What would I have done if a nominee had got up and hit one of our hosts midway through one of The Drum Awards? To be honest, my first reaction would have been to call security and have them chucked out.
Several years ago at The Drum Roses awards, we were confronted with a similar incident. That year, Phill Jupitus was hosting the event for us in Manchester. Jupitus is a comedian who, like Oscar host Chris Rock, has a sense of humor that tends to toe the line.
He was being heckled, and I can’t remember what Jupitus said as a put-down, but it involved the heckler’s girlfriend and his dog.
The heckler was enraged. Moments later he was up on stage squaring up to Jupitus across the podium. There was no violence. But the intent seemed to be there. So security was called and he was thrown out.
Like Rock, Jupitus handled the aftermath like a professional. Commenting on how his assailant looked a bit like him, Jupitus told our crowd: “That was a bit like arguing with your shaving mirror.”
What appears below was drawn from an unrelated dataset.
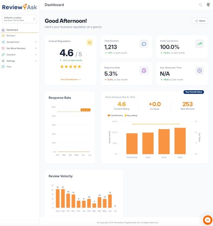213x226 pixels.
Task: Click the Share button
Action: tap(200, 21)
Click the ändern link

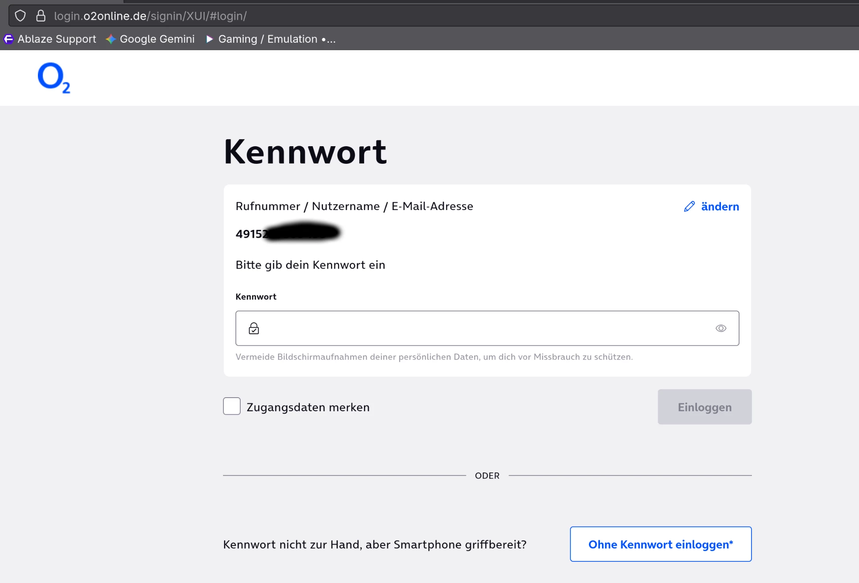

It turned out to be a bad night for the man. Unlike Will Smith, he was not later seen dancing at Manchester’s equivalent of a Vanity Fair afterparty.
In fact, from what I hear, his employers – who were at his table – sacked him, and his girlfriend – who was also there – left him.
Somehow it got worse. He seemed to get into an altercation outside the hotel and then got himself arrested. He basically lost his girlfriend and job and was arrested all the space of 20 minutes or so.
Now I appreciate there are differences between our attendee and Smith. But to me, it is a surprise his actions seem consequence-free.
There is no doubt Rock’s joke was offensive. To make fun of Smith’s wife on the grounds of how an illness affected her looks was out of order.
But storming a stage during a global live broadcast and assaulting the host was disproportionate. Had I been running the show, I would have had him removed. This, after all, is how anyone else would have been treated.
But what now for Smith? As well as apologizing to the Academy, whose show he disrupted and the other winners he overshadowed, he should now say sorry to Rock.
The joke was terrible, but Smith (who has mentored comedians) knows that pushing boundaries is what they are there to do. If he fails to say sorry there must be an argument for rescinding his Oscar.
Surely hitting people for telling a terrible joke is not part of the values they represent.